SOLOPOS.COM - Halim H. D. (Dok/JIBI/Solopos)

Gagasan Solopos, Senin (15/2/2016), ditulis Halim H.D. Penulis adalah networker kebudayaan.

Solopos.com, SOLO — Dalam suatu seminar lingkungan hidup di Hotel Kusuma Sahid, Solo, dua puluh tahun yang lalu, seorang rekan aktivis cum peneliti dari Pusat Studi Lingkungan Hidup Universitas Diponegoro, Semarang, memaparkan data yang membuat saya geleng-geleng kepala.

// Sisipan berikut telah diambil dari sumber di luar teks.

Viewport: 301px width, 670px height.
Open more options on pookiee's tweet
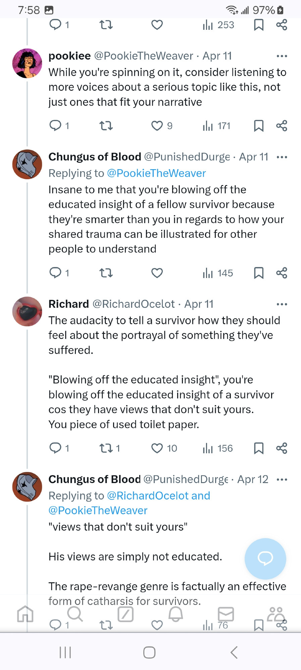282,56
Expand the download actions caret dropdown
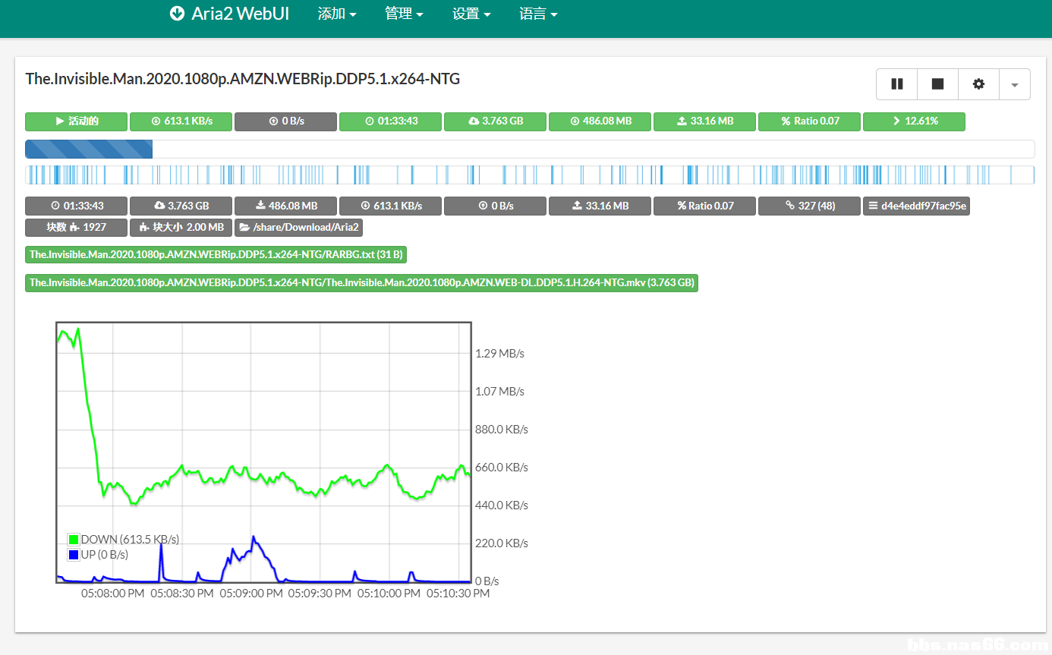1052x655 pixels. [x=1015, y=84]
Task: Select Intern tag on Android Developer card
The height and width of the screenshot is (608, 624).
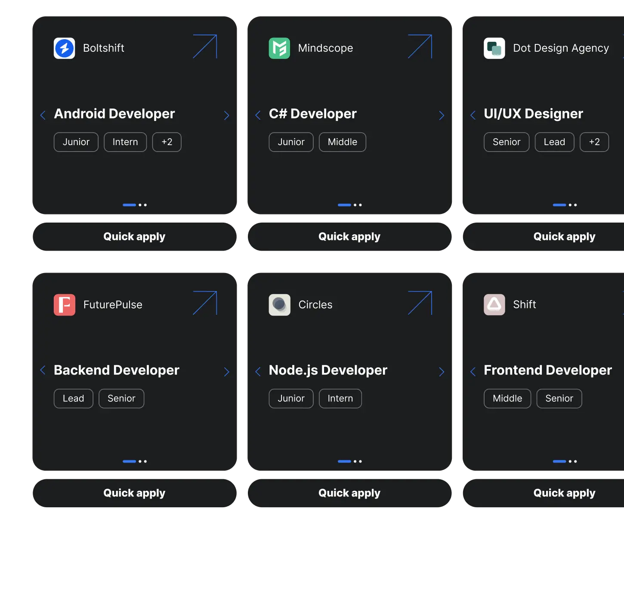Action: tap(125, 142)
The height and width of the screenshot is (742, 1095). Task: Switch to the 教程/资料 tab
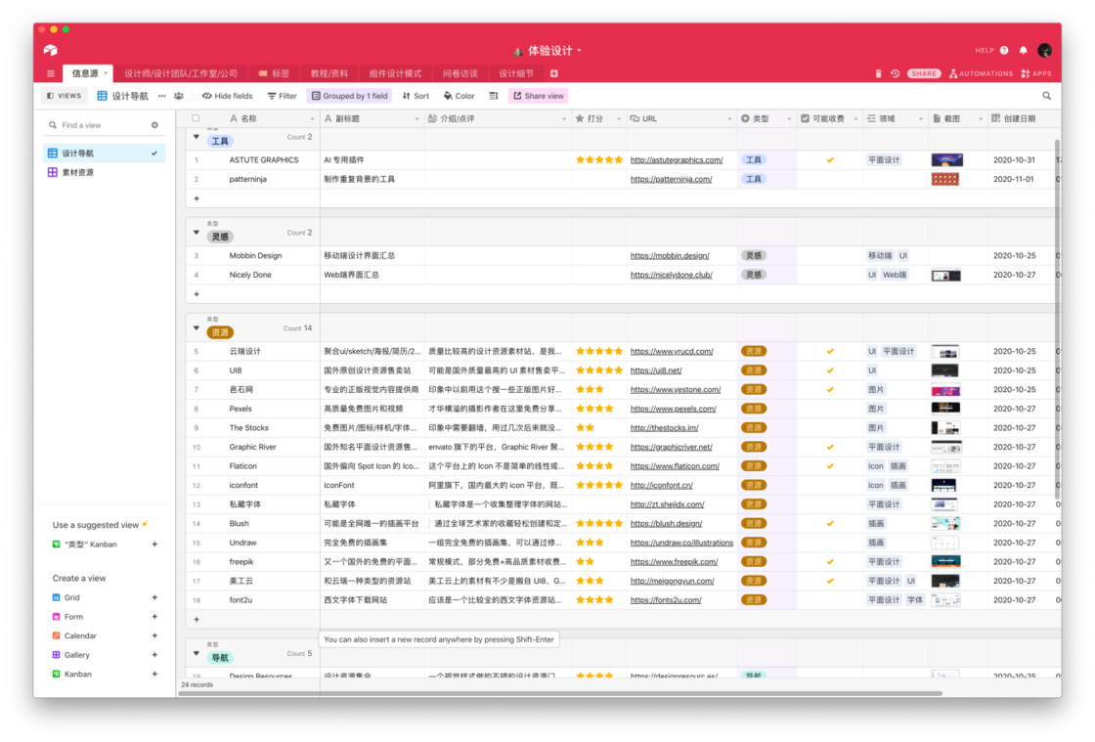(x=329, y=73)

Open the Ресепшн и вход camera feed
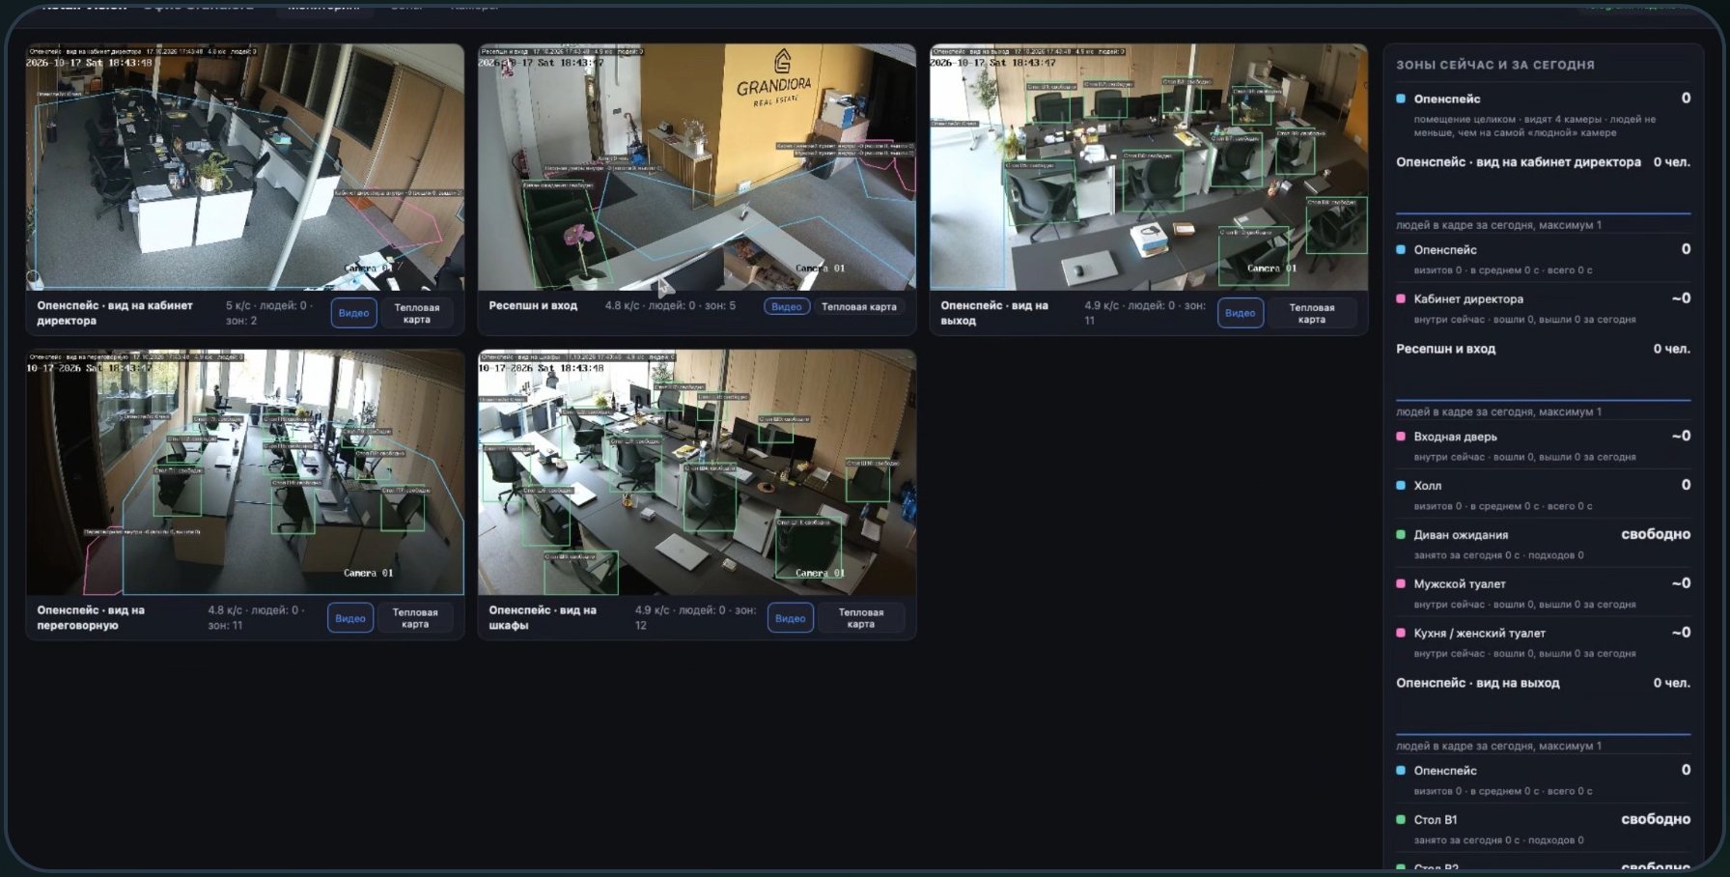[697, 167]
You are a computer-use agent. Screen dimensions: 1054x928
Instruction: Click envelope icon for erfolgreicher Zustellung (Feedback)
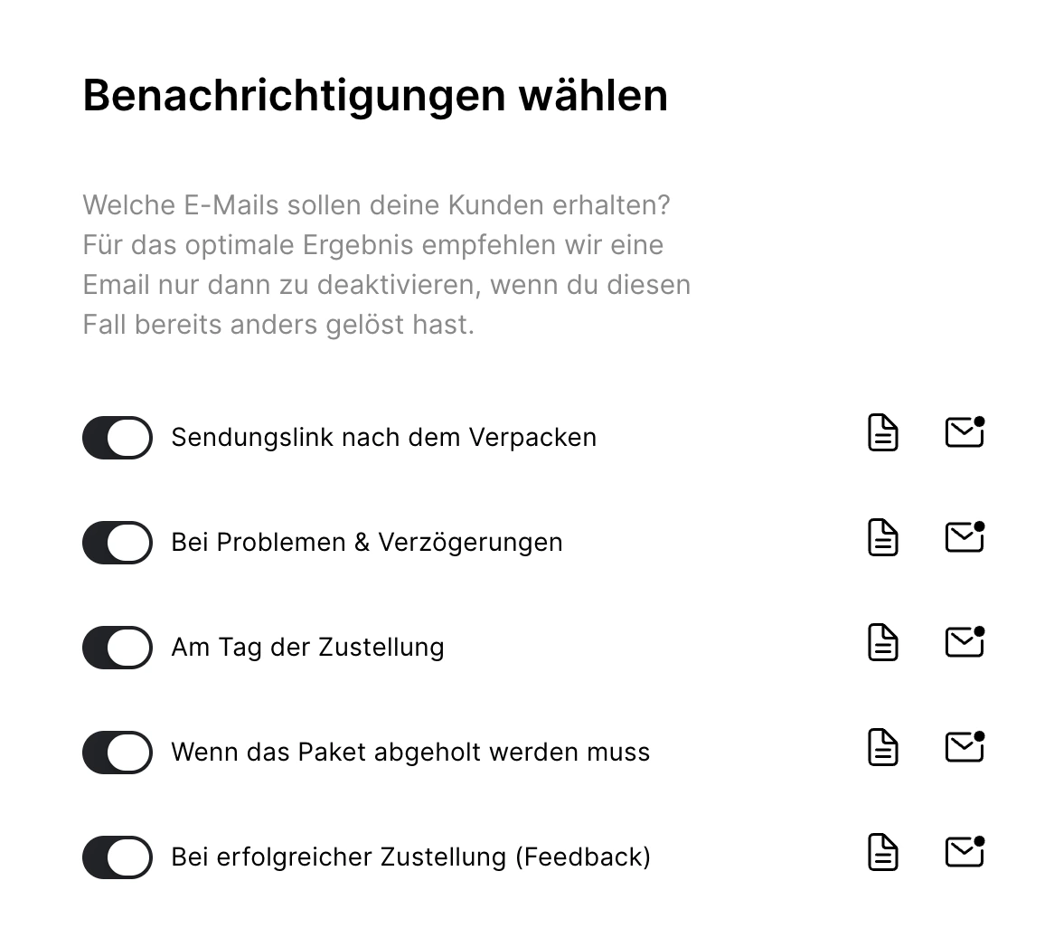click(x=965, y=851)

Promosi Era Emas SEA Games 1991 dan Cerita Fachri Kabur dari Timnas

Saya terkejut membaca data tersebut karena pada periode 1985-1990-an awal ada sekitar 440 batang pohon yang berusia antara 40 tahun-80 tahun berjenis pohon asam, mahoni, dan trembesi di sepanjang Jl. Slamet Riyadi sampai dengan Purwasari, Solo, yang ditebang untuk kebutuhan pelebaran jalan.

Periode itu adalah ketika memasuki rencana pembangunan lima tahun (repelita) keempat, ketika booming minyak di Indonesia melesat, mendatangan keuntungan signifikan dalam perekonomian dunia, dan industri otomotif ikut mengiringinya.

Tren ini mendukung kebutuhan, khususnya, perdagangan dan secara spesifik juga mendukung munculnya kelas menengah atas yang mengokohkan diri di lingkungan sosial perkotaan dengan kendaraan pribadi.

Spanjang jalur Jl. Slamet Riyadi, dan diikuti oleh jalur-jalur jalan lainnya, pepohonan yang sejak zaman kolonial Belanda menjadi ciri khas tata ruang kota tropika yang asri, teduh, dan sangat ekologis, kian menghilang.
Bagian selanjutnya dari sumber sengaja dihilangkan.